Almost 100 000 Web pages for e-commerce sites that are based on the open source OS Commerce software in accordance with security firm Armorize have been undermined with malware by means of a mass iFrame injection attack.
Chief technology officer at Armorize Wayne Huang, said that the ongoing mass-injection attacks seems to be carried out against the e-commerce sites. The successfully attacked sites are compromised with malware that is then utilized to try and attack visitors to those e-commerce sites.
Huang also adds that while attacks across the Web are not unusual, this one is notable as it is a mass-injection type of attack which is remindful of attacks that were implemented about 3 years ago very frequently but today are not so common.
Within the open-source software, the attackers can be leveraging a known vulnerability as Huang says, adding that attackers aim at lurking and watching for any information which is shared with public about newly detected vulnerabilities in software.
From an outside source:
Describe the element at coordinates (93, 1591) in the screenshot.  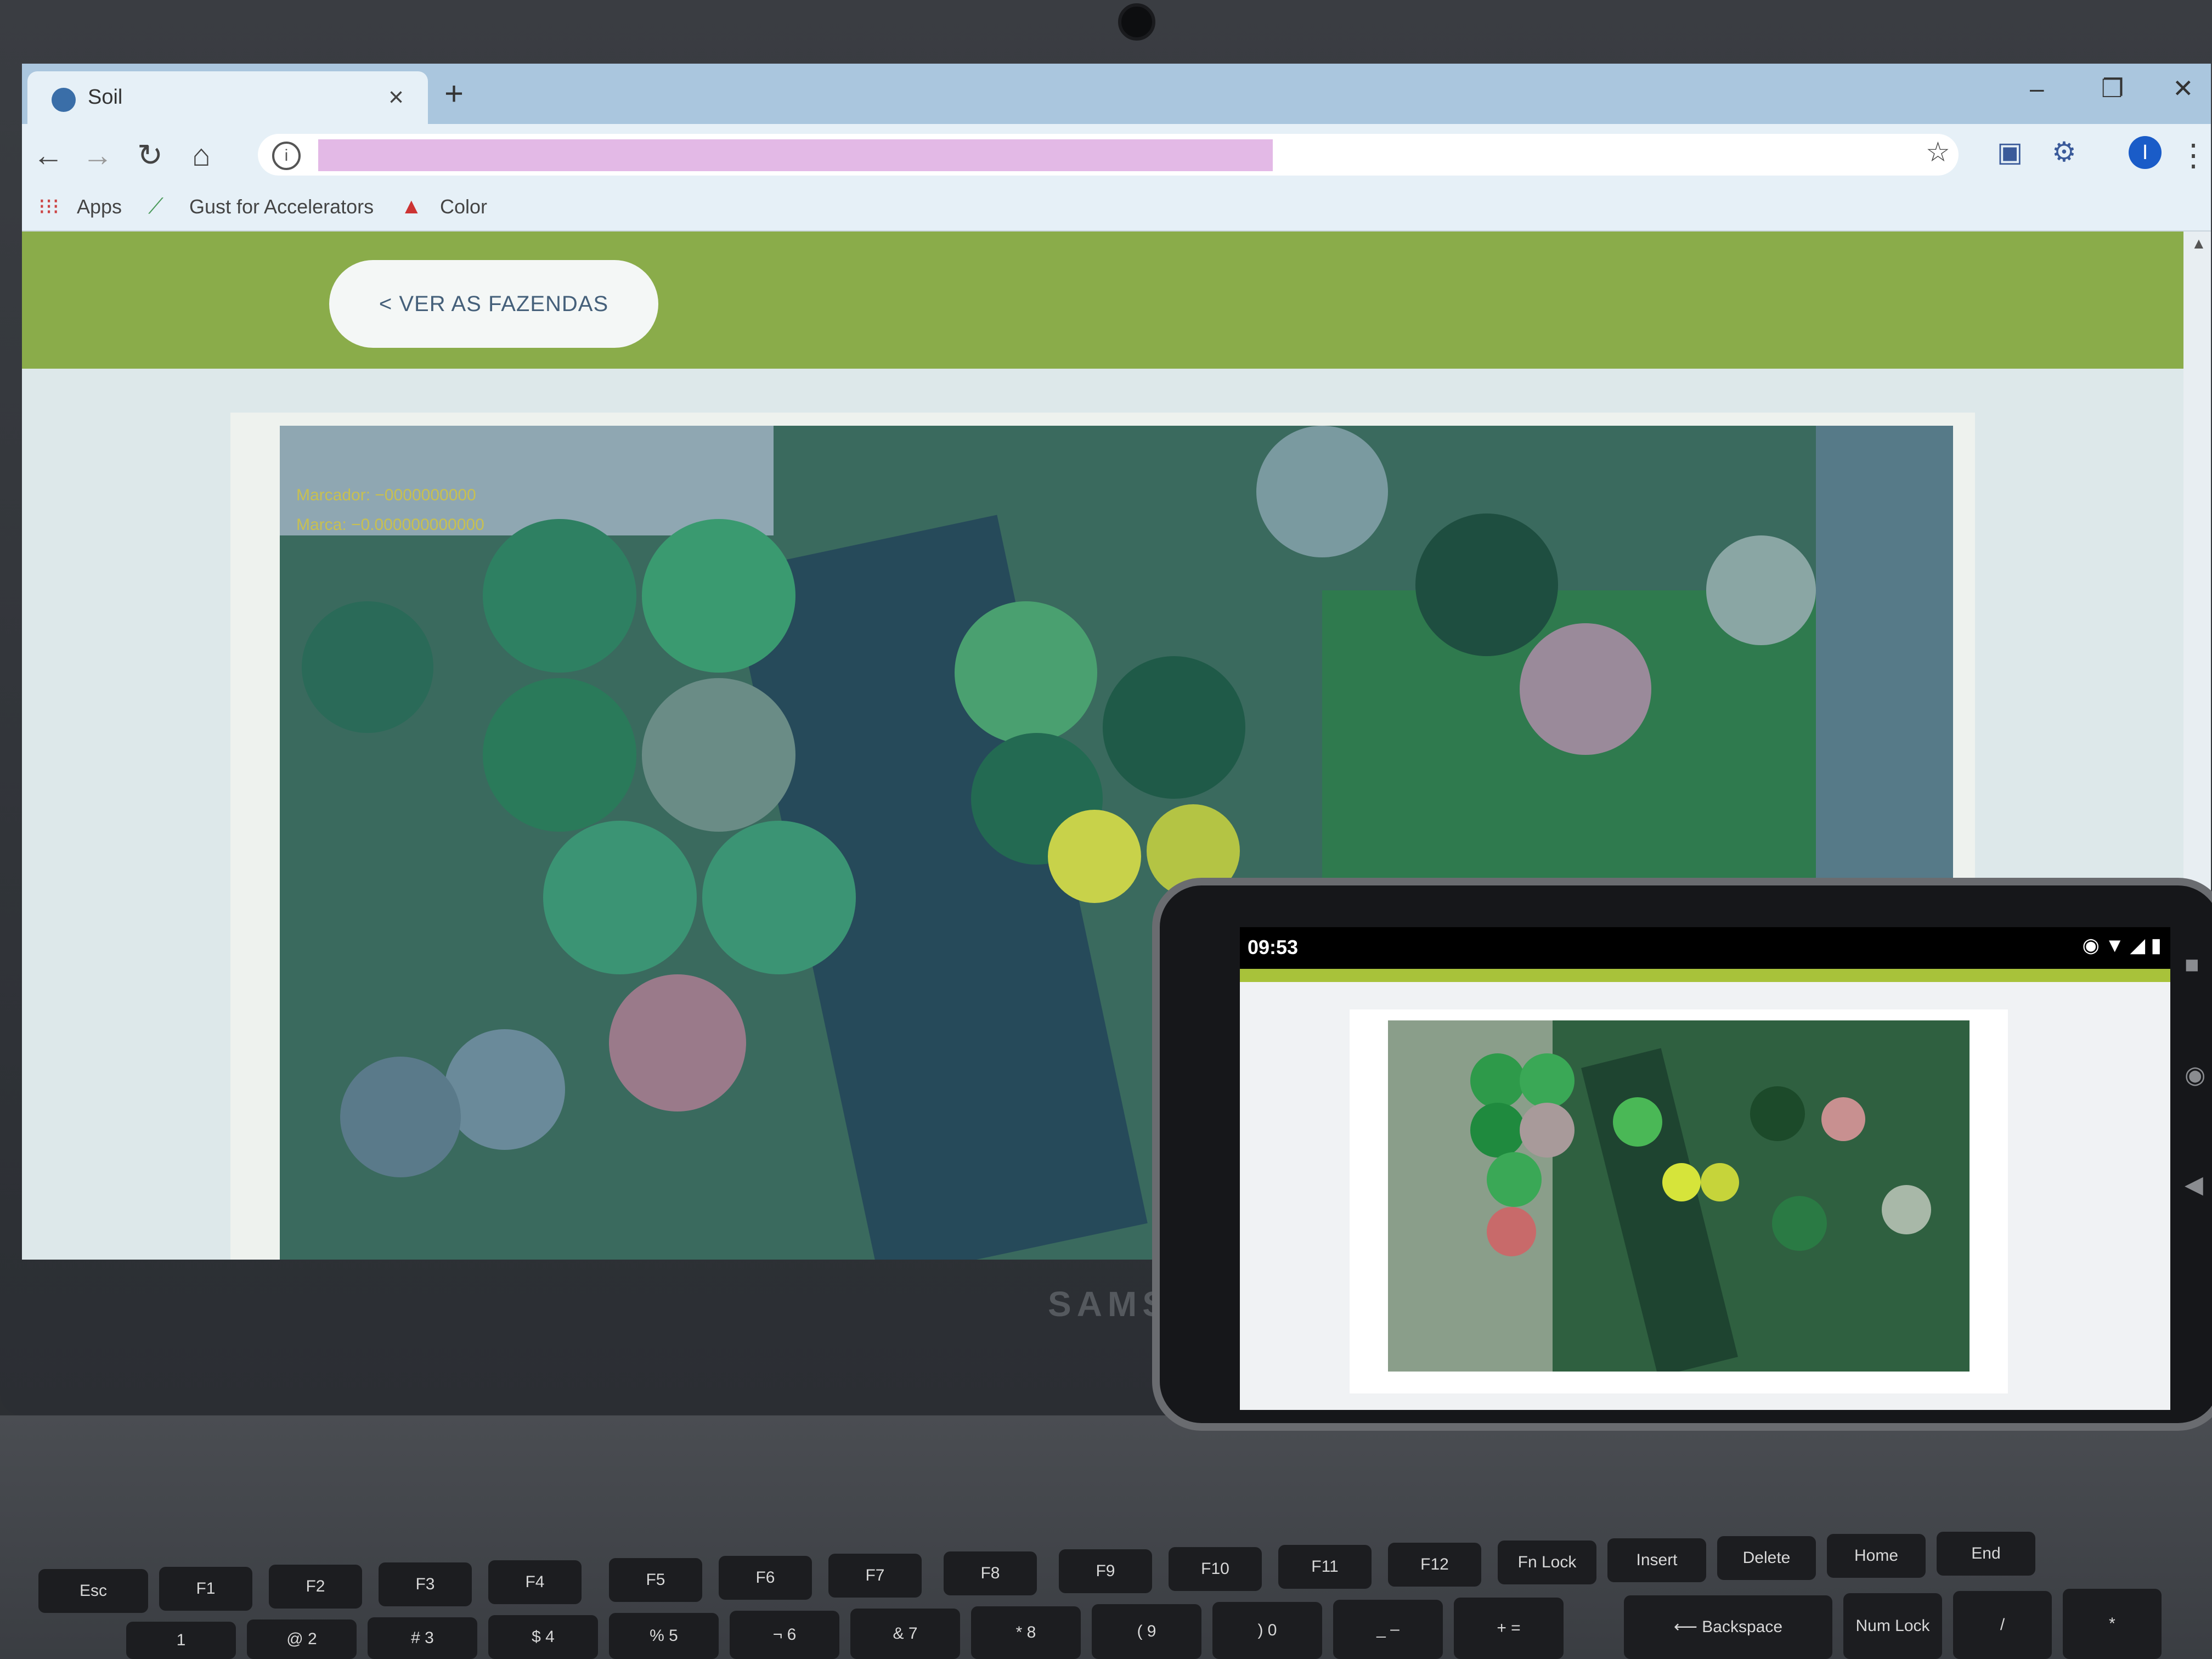
I see `key-esc: Esc` at that location.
He also notes that open source OS Commerce is a famous foundation for an e-commerce site that is rendered a different “look and feel” through diverse templates which are typically sold. Huang observes that some of the customization it provides can be hard to upgrade as it is sometimes “hardcoded”.
The OS Commerce open source group, according to its website, counts 249. 500 owners of store as deploying its Online Merchant software, that is available for free under the GNU General Public License. To the question emailed to OS Commerce there was no immediate response.